# Directions
Each line from the one with "Task: Navigate to" through the last line of the material is to be printed exactly; no other line and no picture belongs in the copy.

Exercise inputs START

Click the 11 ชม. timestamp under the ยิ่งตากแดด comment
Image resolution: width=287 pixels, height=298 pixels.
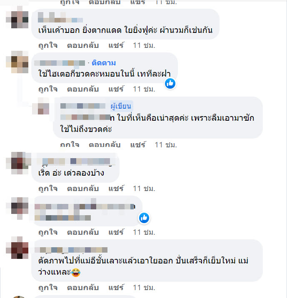(x=144, y=46)
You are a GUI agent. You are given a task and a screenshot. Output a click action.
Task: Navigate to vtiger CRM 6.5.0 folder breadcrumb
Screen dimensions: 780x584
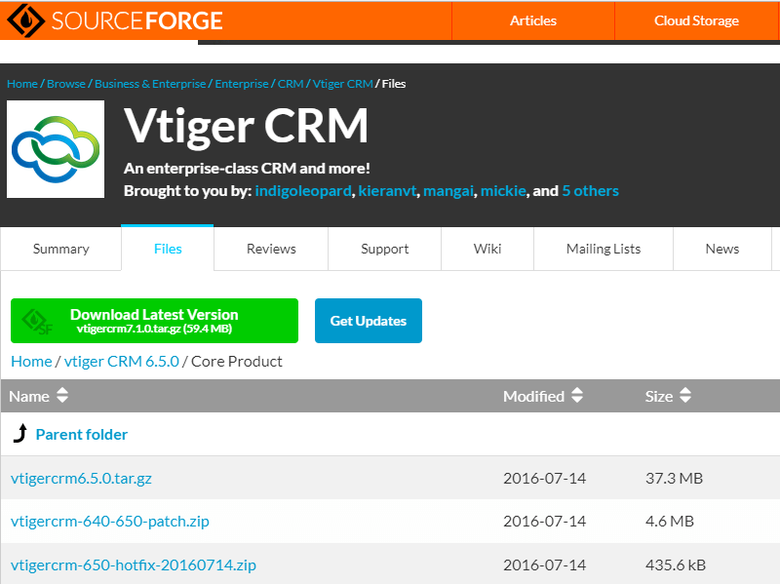pos(122,362)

Exercise inputs END

# Exercise solution
Task: Navigate to vtiger CRM 6.5.0 folder breadcrumb
Screen dimensions: 780x584
pos(122,362)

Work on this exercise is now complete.